Second, we’d deal with the police and hope that this child wasn’t dead somewhere in a ditch once this so-called “cop” finished with her.
“Hey…” Harlow’s eyes went narrow for a moment. “Is that Jasper’s dad’s watch?”
I shrugged, though I did feel slightly horrible about taking it now that I knew it was his dad’s.
I couldn’t change anything, however.
Not now.
“Safe keeping during his run today,” I lied as I pulled to a stop right outside the hospital entrance. “Come on. Let’s get you inside.”
I’d been waiting in the ER lobby for a little over an hour when shit hit the fan.
The cop, Cedrick, came through the door looking all concerned.
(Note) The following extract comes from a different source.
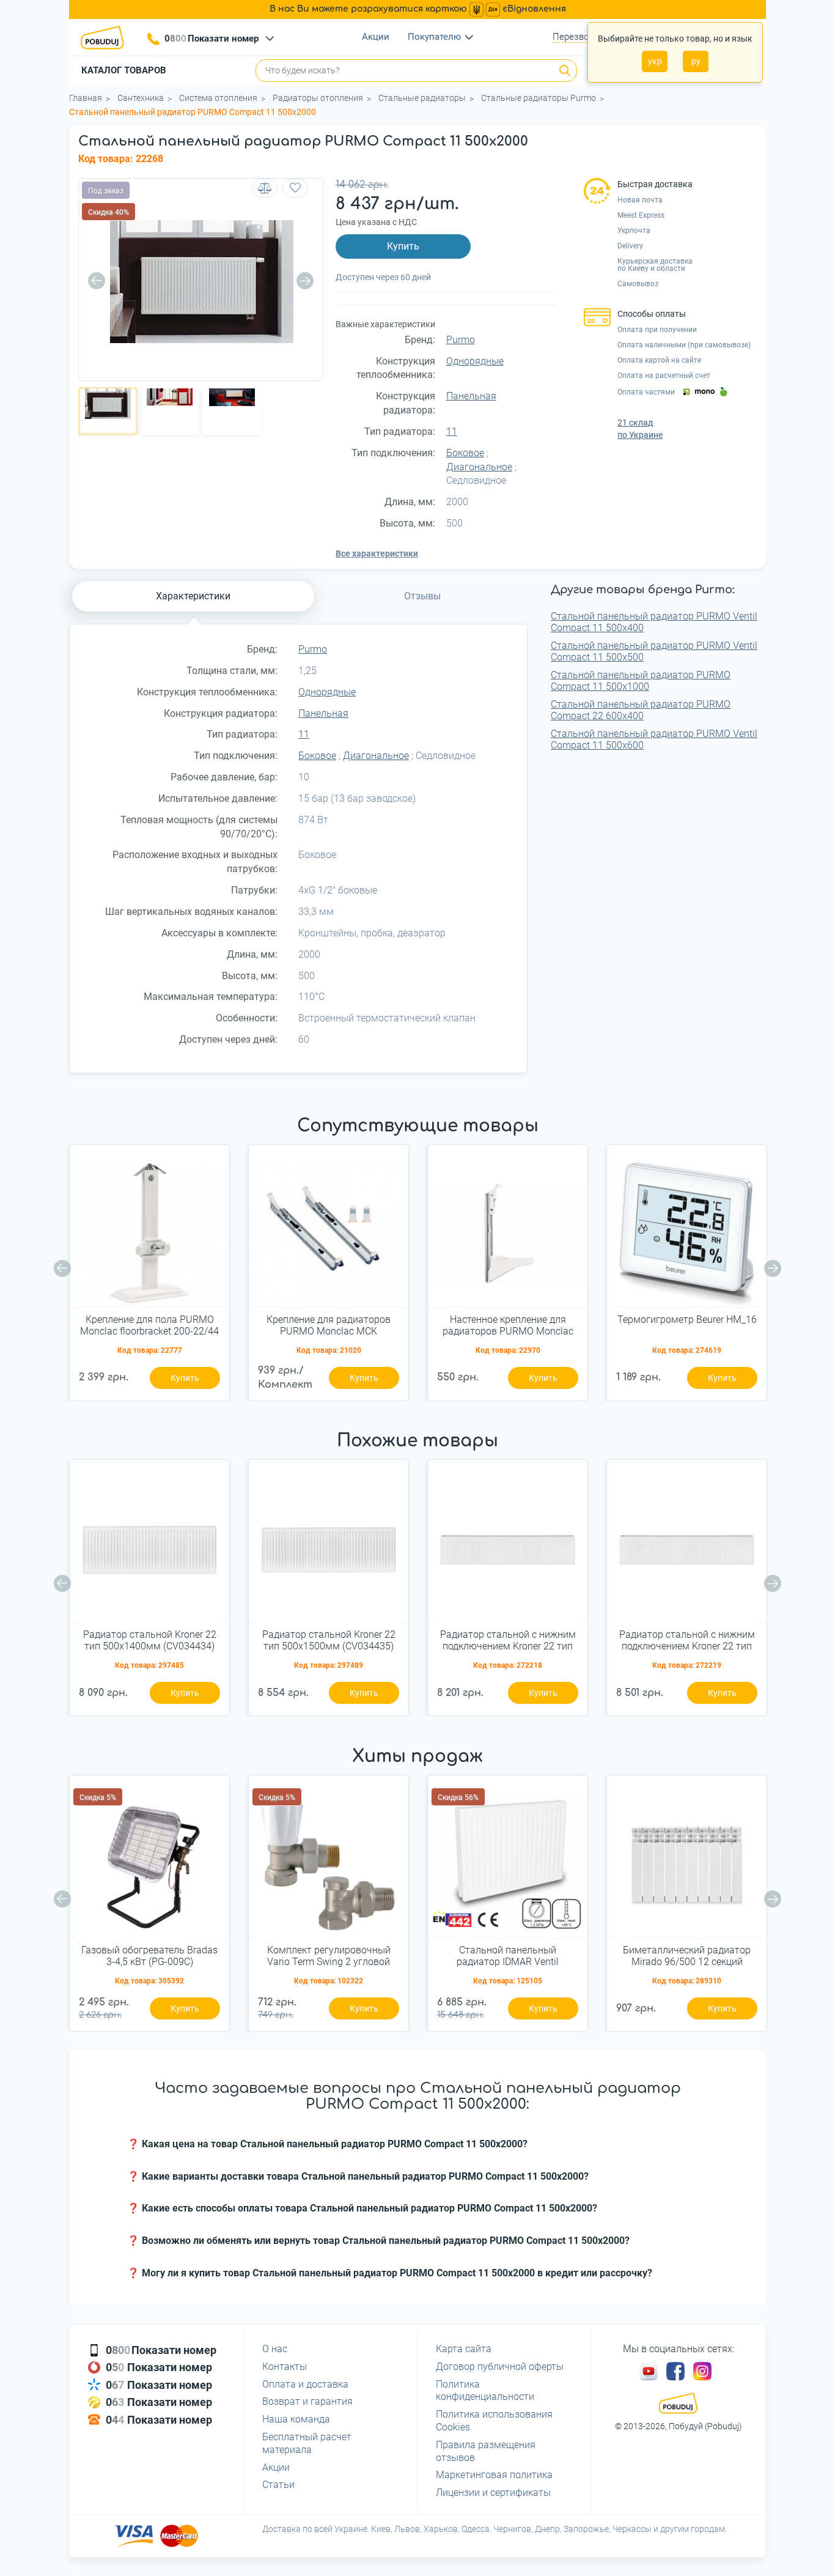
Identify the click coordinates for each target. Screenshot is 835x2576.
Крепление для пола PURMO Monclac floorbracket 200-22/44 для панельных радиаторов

His daughter, cowering at his side, was with him and looking none the worse for wear.
But I knew abusers well.
When they hurt someone, they made sure to keep the bruises to the clothed areas so they weren’t visible.
And the little girl, all of eight or nine, looked like a shell of a person.
She wasn’t crying, but it was clear that she had been at one point.
She cringed every time her father raised his voice, too.
I’d already spoken to the police.
I’d also noticed the bikers arriving outside, one by one, as they holed up in the parking lot waiting.
Not interrupting, but waiting.
They’d let the man come into the lobby with his daughter.
But they did not let him get back to see Harlow, who was currently in the back with her other best friend, Catori. And Catori’s very handsome husband, Laric.
Laric had come out to the lobby an hour ago to make a phone call to someone, and that was when the bikers started to show up.
The cops were currently in the lobby, too, and I had a feeling they were trying to figure out how to get the daughter away from the cop without causing a scene or getting the daughter hurt any further.
Because, I was right.
The cops had believed Harlow instantly upon her sharing her story with them.
It was halfway through that discussion that Catori had arrived and I’d snuck out to give her privacy.
Which led me to now, sitting in the waiting room waiting to see what happened next.
I could’ve gone home.
I probably should have.
Yet, there I was, waiting for the other shoe to drop.
It was my curse: curiosity.
There was a reason that they said, “curiosity killed the cat.”